Metadata-Version: 2.1
Name: grain-scheduler
Version: 0.11.0
Summary: A scheduler for resource-aware parallel computing on clusters.
Home-page: https://github.iu.edu/zhanghar/grain
Author: Harry Zhang
Author-email: zhanghar@iu.edu
License: UNKNOWN
Platform: UNKNOWN
Classifier: Development Status :: 3 - Alpha
Classifier: Framework :: Trio
Classifier: Intended Audience :: Science/Research
Classifier: License :: OSI Approved :: MIT License
Classifier: Programming Language :: Python :: 3 :: Only
Classifier: Programming Language :: Python :: 3.6
Classifier: Topic :: Scientific/Engineering
Classifier: Topic :: System :: Distributed Computing
Requires-Python: >=3.6
Description-Content-Type: text/markdown
Requires-Dist: trio
Requires-Dist: dill
Requires-Dist: toml
Requires-Dist: click
Requires-Dist: psutil

# Grain

A scheduler built with `trio` for resource-aware parallel computing on clusters.

### TL;DR

Three core functions for you to run async jobs in an arbitary mix of parallel and sequential manner.

```python
# Jobs/subtasks inside a waitgroup run parallelly
async with grain.open_waitgroup() as wg:

    # Put a job onto the waitgroup to be executed
    wg.submit(resource, fn, *args, **kwargs)

    # Put a subtask onto the waitgroup. Submit jobs / 
    # start other subtasks inside the subtask.
    wg.start_subtask(vfn, *args, **kwargs)

# Waitgroup blocks here until all of its jobs are done,
# so outside a waitgroup is essentially sequencial.

results = wg.results # sorted in the order of submission


# Execute one job sequentially
result = await grain.exec1(resource, fn, *args, **kwargs)
```

Entrypoint:

```python
async def main(): # top-level subtask
    # Submit jobs / start subtasks here
grain.run_combine(main, [worker1_addr, worker2_addr, ...], resource_per_worker)
# ... Or for top-level parallelism, ...
#grain.run_combine([main1, main2, ...], ...)
```

Check out [example](example) for complete demos / more patterns and configuration sample.

### Resource-awareness

Every job in the job queue has a resource request infomation along with the job to run. Before the executor run each job, it queries each worker for resource availability. If resource is insufficient, the job queue is suspended until completed jobs return resources. Resources can be CPU cores, virtual memory, both, (or anything user defined following interface `grain.resource.Resource`).
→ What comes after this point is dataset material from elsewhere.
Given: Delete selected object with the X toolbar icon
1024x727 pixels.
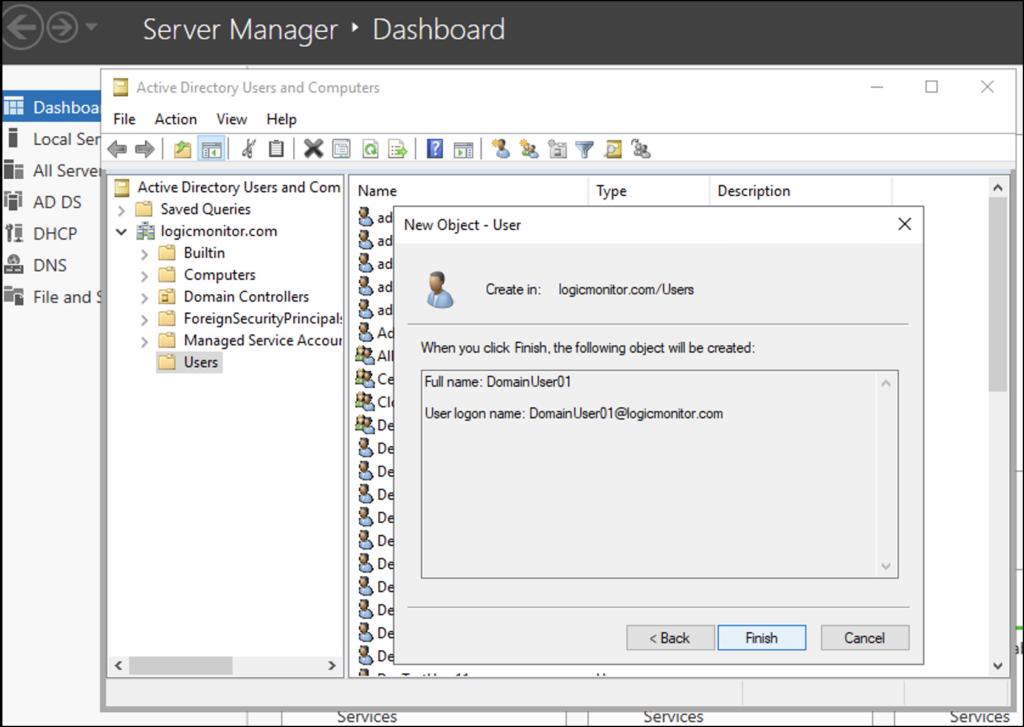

Every time a job function runs, it has access to `grain.GVAR.res`, a [context-local variable](https://trio.readthedocs.io/en/stable/reference-core.html#task-local-storage) giving the information of specific resource dedicated to the job. (e.g. if a job is submitted with `CPU(3)`, asking for 3 cores, it might receive allocation like `CPU([6,7,9])`.)

### Executor, Workers and communication

The top-level APIs (i.e. "combine") are built upon an [executor](https://docs.python.org/3/library/concurrent.futures.html#concurrent.futures.Executor)-like backend called `grain.GrainExecutor`. It schedules and dispatches jobs to workers, and it maintains a single job queue and a result queue. The executor usually runs on the head node in a cluster.

Workers, one per node, simply receive async functions (i.e. jobs) from the executor and run them. Executor and workers use socket for communication, and [`dill`](https://dill.readthedocs.io/en/latest/) serializes the functions to byte payloads.

### Acknowledgement

The API of Grain is largely insipred by [structured concurrency](https://vorpus.org/blog/notes-on-structured-concurrency-or-go-statement-considered-harmful), a major design principle behind [Trio](https://trio.readthedocs.io), and it is specifically inspired by the API of Trio. And of course, Grain uses Trio internally.

### Caveat

Relative import (import not on Python package path) should be within the job function. Global reference fails in this case.